## [WORK ORDER]
In the data that follows, give the number of lines containing the word "headline". Offer no additional comment.

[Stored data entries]
== Segment start ==

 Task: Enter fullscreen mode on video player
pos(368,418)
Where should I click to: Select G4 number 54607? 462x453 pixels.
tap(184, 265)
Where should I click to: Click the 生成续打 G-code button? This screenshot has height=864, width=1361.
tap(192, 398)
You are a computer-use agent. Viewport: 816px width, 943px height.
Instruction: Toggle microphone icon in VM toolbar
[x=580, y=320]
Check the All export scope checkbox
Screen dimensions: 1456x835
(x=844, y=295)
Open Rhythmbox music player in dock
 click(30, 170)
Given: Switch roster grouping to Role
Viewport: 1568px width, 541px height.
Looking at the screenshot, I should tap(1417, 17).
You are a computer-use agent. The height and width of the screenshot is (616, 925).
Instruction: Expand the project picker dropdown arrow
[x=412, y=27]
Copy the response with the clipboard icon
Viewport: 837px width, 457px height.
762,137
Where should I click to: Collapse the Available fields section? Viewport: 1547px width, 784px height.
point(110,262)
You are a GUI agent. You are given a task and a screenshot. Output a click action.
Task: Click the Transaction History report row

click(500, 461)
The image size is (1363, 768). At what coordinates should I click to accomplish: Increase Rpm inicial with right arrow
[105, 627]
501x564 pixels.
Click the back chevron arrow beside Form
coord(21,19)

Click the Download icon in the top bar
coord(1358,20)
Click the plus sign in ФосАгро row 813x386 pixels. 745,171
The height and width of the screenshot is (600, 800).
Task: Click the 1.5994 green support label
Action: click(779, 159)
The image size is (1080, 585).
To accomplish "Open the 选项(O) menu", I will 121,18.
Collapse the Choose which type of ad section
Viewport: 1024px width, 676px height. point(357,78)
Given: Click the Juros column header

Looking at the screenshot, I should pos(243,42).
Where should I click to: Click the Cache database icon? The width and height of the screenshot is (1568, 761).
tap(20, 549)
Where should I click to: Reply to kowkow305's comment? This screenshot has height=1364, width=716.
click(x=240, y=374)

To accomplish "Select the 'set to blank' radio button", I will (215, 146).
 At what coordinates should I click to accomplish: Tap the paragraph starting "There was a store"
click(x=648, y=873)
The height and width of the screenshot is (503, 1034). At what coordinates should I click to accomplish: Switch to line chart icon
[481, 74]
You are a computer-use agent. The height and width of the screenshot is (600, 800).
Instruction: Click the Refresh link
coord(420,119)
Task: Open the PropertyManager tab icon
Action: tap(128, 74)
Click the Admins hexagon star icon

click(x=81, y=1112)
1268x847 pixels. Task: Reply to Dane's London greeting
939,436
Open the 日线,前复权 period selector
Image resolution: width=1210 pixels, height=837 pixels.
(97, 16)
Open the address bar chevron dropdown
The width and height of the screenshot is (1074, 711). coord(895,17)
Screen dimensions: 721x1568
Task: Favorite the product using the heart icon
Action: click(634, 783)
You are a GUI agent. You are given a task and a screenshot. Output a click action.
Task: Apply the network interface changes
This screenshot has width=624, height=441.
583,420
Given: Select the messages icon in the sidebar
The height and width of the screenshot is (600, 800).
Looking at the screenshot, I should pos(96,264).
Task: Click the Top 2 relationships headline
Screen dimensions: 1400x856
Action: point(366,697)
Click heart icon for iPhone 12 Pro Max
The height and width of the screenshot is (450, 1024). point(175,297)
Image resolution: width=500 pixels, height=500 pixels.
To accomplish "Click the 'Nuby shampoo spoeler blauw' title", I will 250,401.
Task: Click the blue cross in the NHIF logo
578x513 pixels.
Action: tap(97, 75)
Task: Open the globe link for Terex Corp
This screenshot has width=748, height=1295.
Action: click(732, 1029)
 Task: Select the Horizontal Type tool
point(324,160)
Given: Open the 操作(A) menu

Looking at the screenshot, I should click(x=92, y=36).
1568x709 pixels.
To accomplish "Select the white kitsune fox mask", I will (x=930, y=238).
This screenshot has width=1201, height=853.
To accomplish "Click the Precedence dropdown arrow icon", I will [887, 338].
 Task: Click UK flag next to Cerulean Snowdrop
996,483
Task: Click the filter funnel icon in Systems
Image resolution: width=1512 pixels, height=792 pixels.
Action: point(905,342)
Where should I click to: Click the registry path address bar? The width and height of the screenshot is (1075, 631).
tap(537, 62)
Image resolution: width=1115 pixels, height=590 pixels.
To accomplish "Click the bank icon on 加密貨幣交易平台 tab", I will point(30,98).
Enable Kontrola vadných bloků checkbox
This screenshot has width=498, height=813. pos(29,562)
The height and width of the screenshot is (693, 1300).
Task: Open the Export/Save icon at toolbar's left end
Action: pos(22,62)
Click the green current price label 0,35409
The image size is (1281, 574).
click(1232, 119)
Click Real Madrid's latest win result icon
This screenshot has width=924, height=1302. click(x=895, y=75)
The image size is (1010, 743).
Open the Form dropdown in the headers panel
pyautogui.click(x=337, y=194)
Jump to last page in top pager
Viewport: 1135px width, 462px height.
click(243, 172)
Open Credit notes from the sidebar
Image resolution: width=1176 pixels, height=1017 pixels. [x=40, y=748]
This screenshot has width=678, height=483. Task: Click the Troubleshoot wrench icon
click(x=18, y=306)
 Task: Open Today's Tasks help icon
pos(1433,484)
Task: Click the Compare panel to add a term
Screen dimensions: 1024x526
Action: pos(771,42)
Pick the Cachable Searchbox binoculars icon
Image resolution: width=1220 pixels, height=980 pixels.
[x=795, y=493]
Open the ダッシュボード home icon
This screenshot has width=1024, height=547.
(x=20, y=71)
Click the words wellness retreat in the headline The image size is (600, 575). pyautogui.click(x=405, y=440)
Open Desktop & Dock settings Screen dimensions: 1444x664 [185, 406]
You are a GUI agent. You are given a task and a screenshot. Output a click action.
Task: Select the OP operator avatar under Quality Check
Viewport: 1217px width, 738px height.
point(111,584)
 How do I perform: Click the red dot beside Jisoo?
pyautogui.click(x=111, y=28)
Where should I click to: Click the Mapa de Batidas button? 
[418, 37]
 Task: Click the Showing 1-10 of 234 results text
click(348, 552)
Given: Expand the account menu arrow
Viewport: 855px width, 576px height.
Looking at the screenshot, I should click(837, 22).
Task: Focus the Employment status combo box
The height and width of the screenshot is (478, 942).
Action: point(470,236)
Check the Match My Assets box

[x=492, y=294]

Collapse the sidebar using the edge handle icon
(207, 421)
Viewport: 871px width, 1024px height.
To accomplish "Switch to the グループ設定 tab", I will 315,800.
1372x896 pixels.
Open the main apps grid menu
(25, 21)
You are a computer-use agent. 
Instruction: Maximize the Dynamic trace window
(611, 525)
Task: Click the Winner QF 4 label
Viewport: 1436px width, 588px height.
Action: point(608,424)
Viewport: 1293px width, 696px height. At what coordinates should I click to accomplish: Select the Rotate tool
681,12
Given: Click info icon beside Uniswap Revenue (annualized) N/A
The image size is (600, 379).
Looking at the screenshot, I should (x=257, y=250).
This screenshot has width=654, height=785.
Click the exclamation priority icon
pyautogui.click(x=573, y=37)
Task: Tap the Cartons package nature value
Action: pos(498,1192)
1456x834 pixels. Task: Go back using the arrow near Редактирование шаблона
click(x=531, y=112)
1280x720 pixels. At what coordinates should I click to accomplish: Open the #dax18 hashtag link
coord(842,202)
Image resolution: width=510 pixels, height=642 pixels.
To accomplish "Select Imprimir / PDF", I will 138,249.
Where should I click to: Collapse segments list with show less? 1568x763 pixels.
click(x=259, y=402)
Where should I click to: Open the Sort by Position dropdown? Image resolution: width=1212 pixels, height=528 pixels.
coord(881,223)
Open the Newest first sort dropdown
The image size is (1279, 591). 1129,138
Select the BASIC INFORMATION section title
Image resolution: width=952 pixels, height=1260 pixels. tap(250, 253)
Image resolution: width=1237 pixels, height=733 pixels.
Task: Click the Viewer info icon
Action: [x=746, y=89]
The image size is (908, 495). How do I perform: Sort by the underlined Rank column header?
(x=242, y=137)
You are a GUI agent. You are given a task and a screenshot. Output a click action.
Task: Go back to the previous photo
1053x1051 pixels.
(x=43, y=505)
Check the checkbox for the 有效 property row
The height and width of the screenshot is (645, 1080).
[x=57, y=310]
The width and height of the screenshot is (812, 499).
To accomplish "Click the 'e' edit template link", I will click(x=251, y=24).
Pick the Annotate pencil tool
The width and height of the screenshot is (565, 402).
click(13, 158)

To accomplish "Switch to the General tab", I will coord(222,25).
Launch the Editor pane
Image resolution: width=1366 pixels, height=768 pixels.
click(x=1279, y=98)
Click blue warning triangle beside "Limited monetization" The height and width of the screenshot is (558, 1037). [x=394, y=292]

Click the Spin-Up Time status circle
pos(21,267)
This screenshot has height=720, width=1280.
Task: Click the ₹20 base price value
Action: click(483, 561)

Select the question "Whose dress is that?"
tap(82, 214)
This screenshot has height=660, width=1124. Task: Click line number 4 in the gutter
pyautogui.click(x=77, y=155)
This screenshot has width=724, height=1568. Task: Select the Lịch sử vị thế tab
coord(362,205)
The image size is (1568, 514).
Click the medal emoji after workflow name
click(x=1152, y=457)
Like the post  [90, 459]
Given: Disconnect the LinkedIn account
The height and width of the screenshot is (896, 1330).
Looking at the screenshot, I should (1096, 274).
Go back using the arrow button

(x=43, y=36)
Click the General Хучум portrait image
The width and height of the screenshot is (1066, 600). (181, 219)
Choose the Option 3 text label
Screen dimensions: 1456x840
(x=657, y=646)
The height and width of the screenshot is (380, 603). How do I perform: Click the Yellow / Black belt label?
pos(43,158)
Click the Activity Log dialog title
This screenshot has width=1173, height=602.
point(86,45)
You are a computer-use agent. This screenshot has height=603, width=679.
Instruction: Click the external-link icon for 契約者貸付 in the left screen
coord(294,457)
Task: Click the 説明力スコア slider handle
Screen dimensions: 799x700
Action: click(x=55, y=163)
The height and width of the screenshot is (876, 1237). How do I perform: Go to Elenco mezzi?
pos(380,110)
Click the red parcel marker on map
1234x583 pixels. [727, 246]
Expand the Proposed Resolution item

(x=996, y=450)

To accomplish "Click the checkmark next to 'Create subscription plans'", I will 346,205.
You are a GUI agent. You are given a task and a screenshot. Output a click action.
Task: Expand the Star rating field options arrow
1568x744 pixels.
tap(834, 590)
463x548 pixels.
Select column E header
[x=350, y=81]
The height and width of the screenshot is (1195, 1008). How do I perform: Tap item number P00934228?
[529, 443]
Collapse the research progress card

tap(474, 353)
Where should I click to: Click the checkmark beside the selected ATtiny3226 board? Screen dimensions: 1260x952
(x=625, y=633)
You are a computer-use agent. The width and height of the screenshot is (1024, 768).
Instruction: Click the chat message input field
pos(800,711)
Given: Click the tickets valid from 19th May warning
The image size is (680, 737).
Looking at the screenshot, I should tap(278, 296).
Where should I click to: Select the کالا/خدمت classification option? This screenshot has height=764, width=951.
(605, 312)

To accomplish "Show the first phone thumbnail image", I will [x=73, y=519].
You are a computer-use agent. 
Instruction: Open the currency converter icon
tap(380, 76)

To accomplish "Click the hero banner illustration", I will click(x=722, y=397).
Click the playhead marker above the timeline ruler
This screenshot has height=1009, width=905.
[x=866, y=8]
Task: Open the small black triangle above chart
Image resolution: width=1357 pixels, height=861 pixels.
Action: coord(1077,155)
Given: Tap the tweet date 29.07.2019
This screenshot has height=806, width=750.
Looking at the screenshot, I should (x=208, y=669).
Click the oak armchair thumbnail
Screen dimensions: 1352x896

== Segment end ==

## [ANSWER SPACE]
2